Jadi, apa yang dilakukan Remit terhadap orang-orang itu? Menarik, karena sejujurnya, aku merasakan sedikit banyak cukup ‘related’ dengan kondisi mereka. Aku bisa mendapat penghasilan yang cukup besar jika dibandingkan dengan pendapatan UMR di kotaku. Namun, aku masih merasa serba kekurangan, bukan karena tidak bersyukur ya, maksudku kadang aku merasa tidak punya cukup uang untuk membeli sesuatu yang penting, atau terkadang juga merasa khawatir apakah aku sudah mempunyai tabungan yang cukup atau tidak. Namun di sisi lain, aku merasa begitu mudah menghabiskan uang untuk barang-barang yang mungkin tidak terlalu valuable, atau barang-barang yang sekedar hobi dan pensaran, yang dipakainya mungkin cuma 2-3 kali lalu disimpan dalam jangka waktu yang lama, dan ga tau apakah itu nantinya akan digunakan lagi atau tidak.
Sejujurnya, kalau ditanya apakah ini pola kebiasaan yang salah, aku memang merasa seperti itu, tapi aku ga tau salahnya di mana. Satu sisi, aku ngerasa bahwa aku perlu menikmati hidup, hasil kerja keras, tapi di sisi lain, aku ngerasa bahwa kadang aku terlalu terbawa suasana.
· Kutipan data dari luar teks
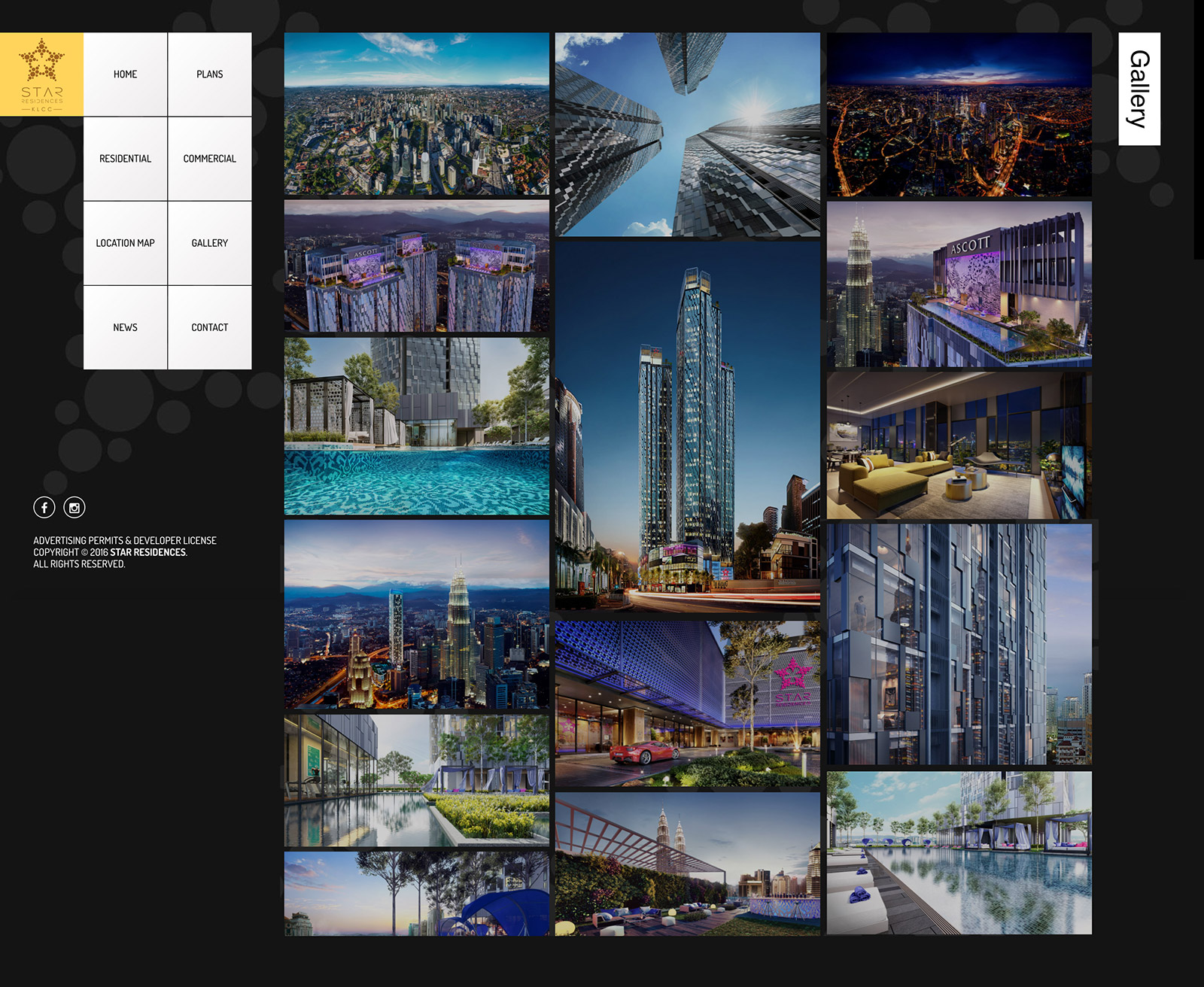View the upward skyscrapers sky shot

pyautogui.click(x=687, y=134)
Hingga, setelah aku nonton episode pertama dari serial ‘How To Get Rich’ ini, aku jadi tau, bahwa kesalahan keuanganku yang pertama adalah: aku tidak punya prioritas terhadap keuanganku.
Dan hampir sama seperti kebanyakan peserta lain, yang menjadi klien-nya Remit, aku masih belum punya gambaran yang jelas, tentang apa itu ‘kekayaan’ yang kalau dalam bahasa inggris bisa diterjemahkan sebagai rich atau wealthy. Maka, di epiode pertama ini, semua peserta mendapat tugas untuk membuat rancangan di sebuah jurnal, tentang apa itu hidup kaya bagi mereka. Jika mereka punya uang, apa yang ingin mereka lakukan dengan uang itu, dan bagaimana seharusnya perlakuan mereka terhadap kekayaan yang saat ini mereka miliki.
Rancangan Hidup Kaya
Oke, jadi sederhananya, aku juga ingin membuat rancangan versi aku sendiri. Ini mungkin rancangan yang singkat, tapi mudah-mudahan dapat menjadi awal fondasi bagiku untuk berpikir lagi lebih dalam dan bijaksana, terutama dalam mengambil berbagai kebijakan keuangan, hari ini, esok dan seterusnya.
Sumber pemasukan:
- Gaji / Pekerjaan Utama
- Sampingan (side-job)
Rencana sumber pemasukan tambahan:
- Jualan, ya aku pengen jualan, masih belum tau sih jualan apa, tapi yang pasti harus berhubungan sama keahlian aku di bidang ilmu komputer.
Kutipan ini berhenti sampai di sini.